In a three-paragraph order, a single member of the BIA proceeded under the (e)(5) process and affirmed the IJ's denial of Mr. Sarr's petitions. In the first paragraph, the BIA stated that after "review[ing] the record of the proceeding, the Immigration Judge's decision," and Mr. Sarr's contentions on appeal, it "agree[d] with the Immigration Judge" that Mr. Sarr "failed to carry his burden of proof to demonstrate his actual identity, and did not establish either past persecution or a well-founded fear of future persecution." Admin. R. at 2. Although the BIA did not explicitly state in what respect Mr. Sarr failed to carry his burden of proof, we assume that the problem was with his proof of identity. The principal focus of the litigation before the IJ was on Mr. Sarr's birth certificate, which was his only documentary evidence of Mauritanian citizenship. Although the certificate withstood the government's forensic examination and was consistent with Mr. Sarr's own testimony regarding his place of birth and early residence, Mr. Sarr was unable to offer any confirmation of his identity from Mauritanian authorities. The IJ questioned the authenticity of the birth certificate on the basis of Mr. Sarr's account of the destruction of most of the family's documents.

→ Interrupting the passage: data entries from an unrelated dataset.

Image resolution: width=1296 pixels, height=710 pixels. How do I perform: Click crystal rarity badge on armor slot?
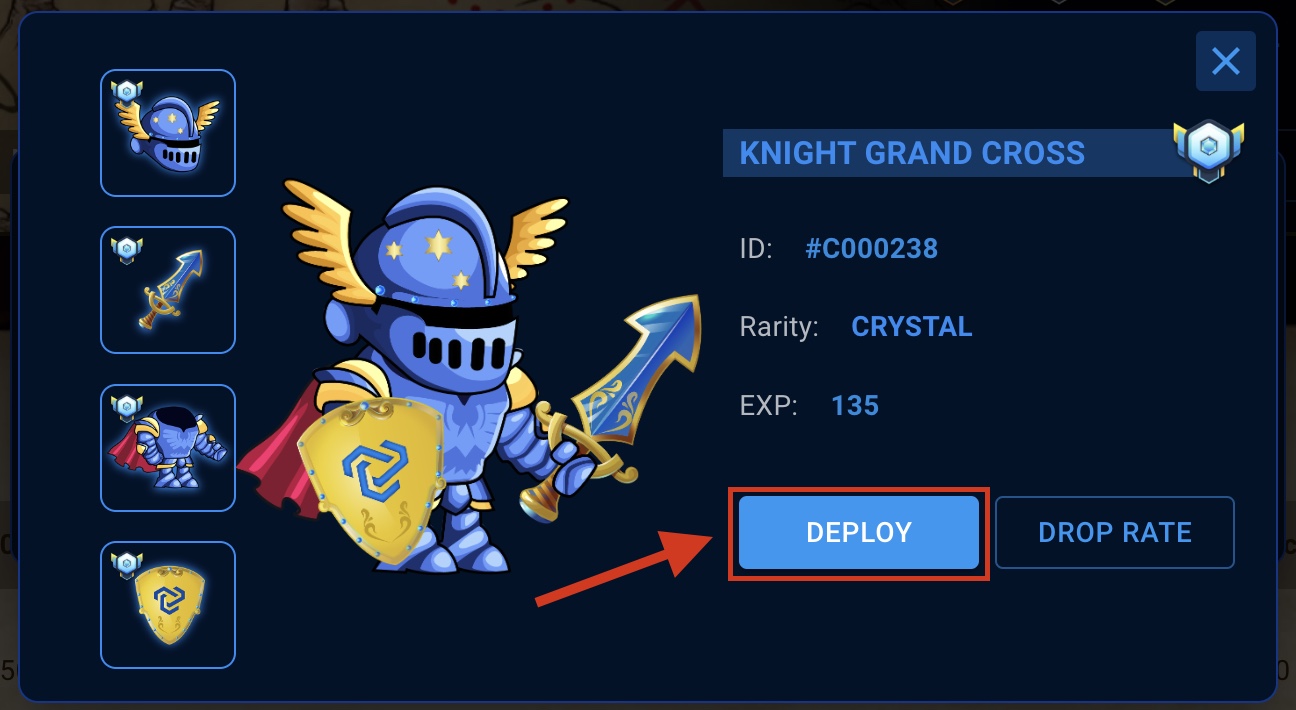click(x=127, y=407)
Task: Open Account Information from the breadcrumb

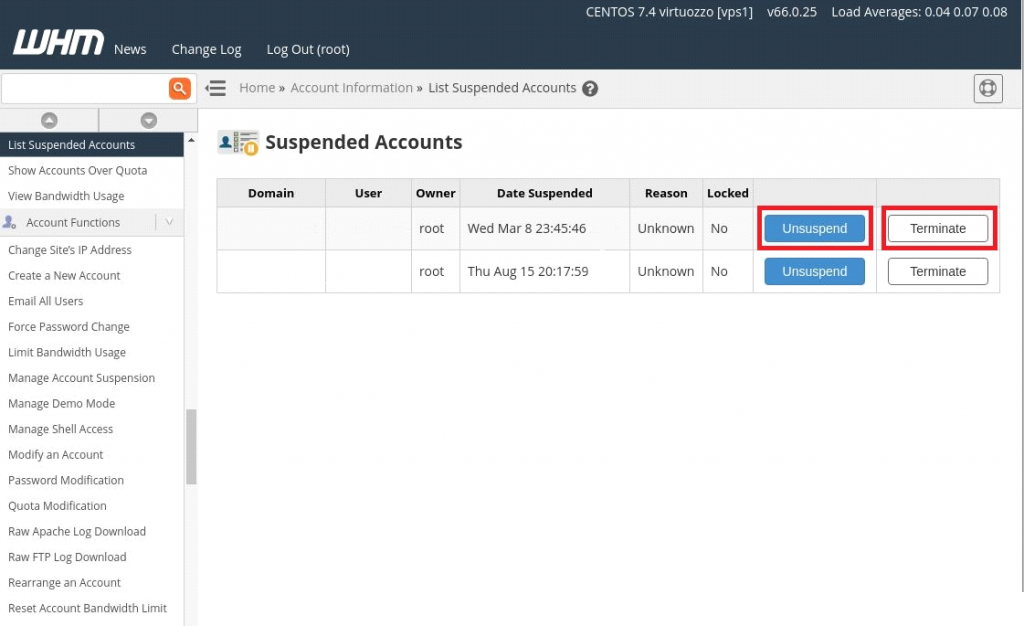Action: point(351,88)
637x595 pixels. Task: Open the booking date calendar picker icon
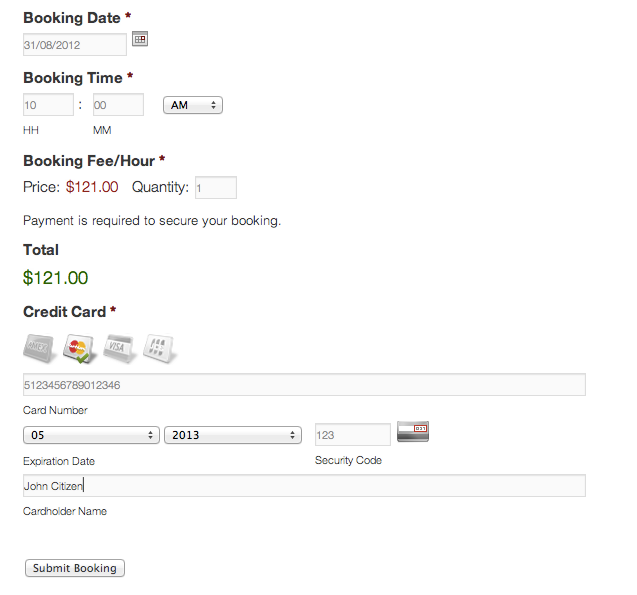[x=140, y=39]
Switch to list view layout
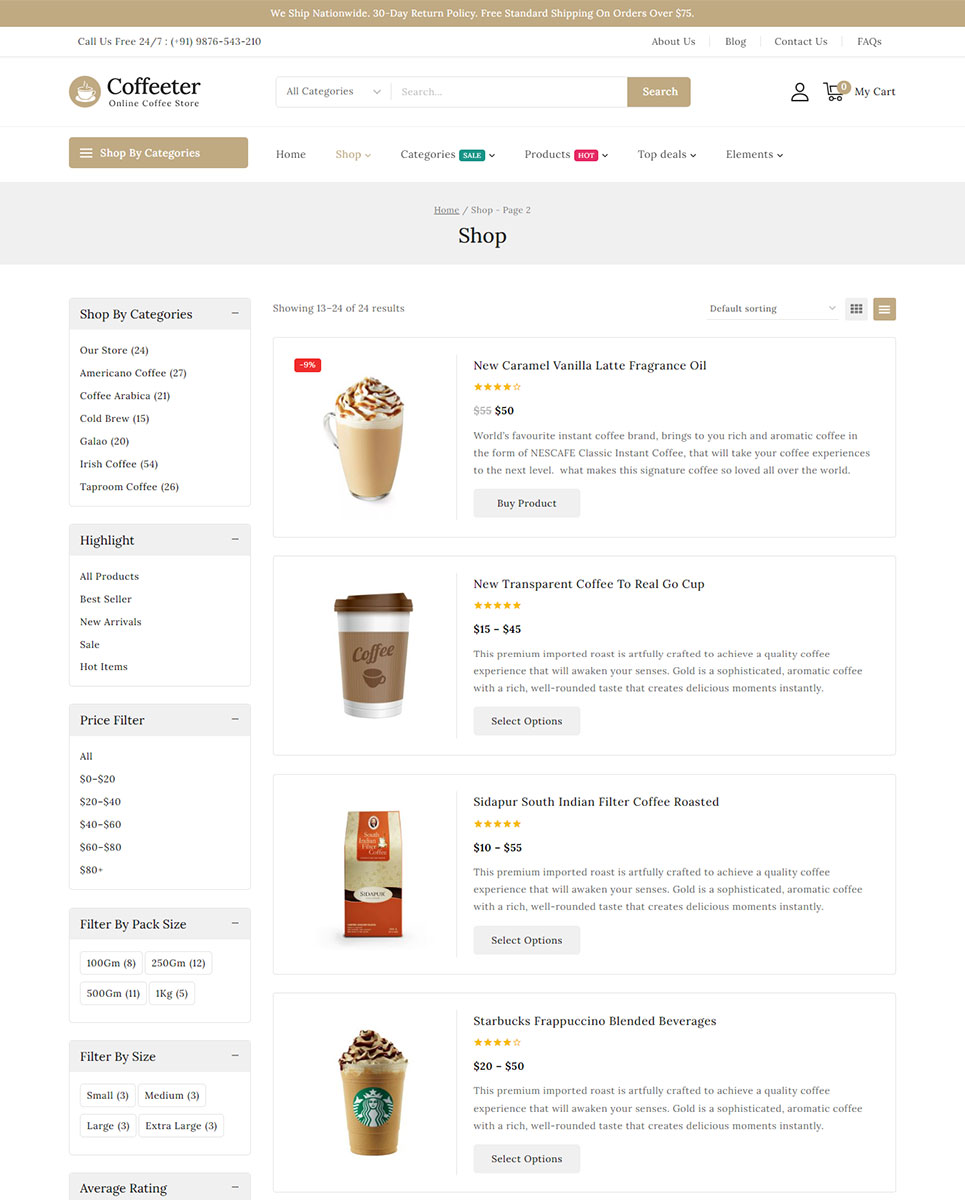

The BIA did not expressly adopt any part of the IJ's opinion. In the second and third paragraphs of its opinion, the BIA responded to Mr. Sarr's arguments on appeal. Only the second paragraph relates to issues on appeal to this Court. That paragraph is addressed to Mr. Sarr's contentions that the IJ's decision "was based on an inaccurate assessment of [Mr. Sarr's] testimony regarding his ability to produce a birth certificate and on an inconsequential inability to remember the year in which his mother died." Id. at 2. The BIA agreed with Mr. Sarr that the IJ's "decision did not completely describe [Mr. Sarr's] testimony with relation to the birth certificate at issue, namely by failing to mention [Mr. Sarr's] statement (Tr. at 14) that his mother had preserved one document." Id. Notwithstanding this error, the BIA declined to find the IJ's ultimate adverse credibility finding clearly erroneous, on the ground that Mr. Sarr "made contradictory statements with regard to the central issue of the alleged destruction of his family's documents and the issue of when his mother, who he claimed successfully preserved at least one family document, passed away." Id. at 23.

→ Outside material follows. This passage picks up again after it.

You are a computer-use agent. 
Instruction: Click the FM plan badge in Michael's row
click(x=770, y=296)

The BIA thus modified the grounds on which the IJ reached his adverse credibility determination. A finding that testimony is "not sufficiently detailed" obviously cannot be sustained when the IJ failed even to acknowledge relevant portions of that testimony, namely, Mr. Sarr's testimony regarding his mother's preservation of his Mauritanian birth certificate. The BIA affirmed the IJ's adverse credibility finding solely on the basis of the inconsistency in Mr. Sarr's testimony regarding two issues--the preservation of the birth certificate and the date of Mr. Sarr's mother's death.(6)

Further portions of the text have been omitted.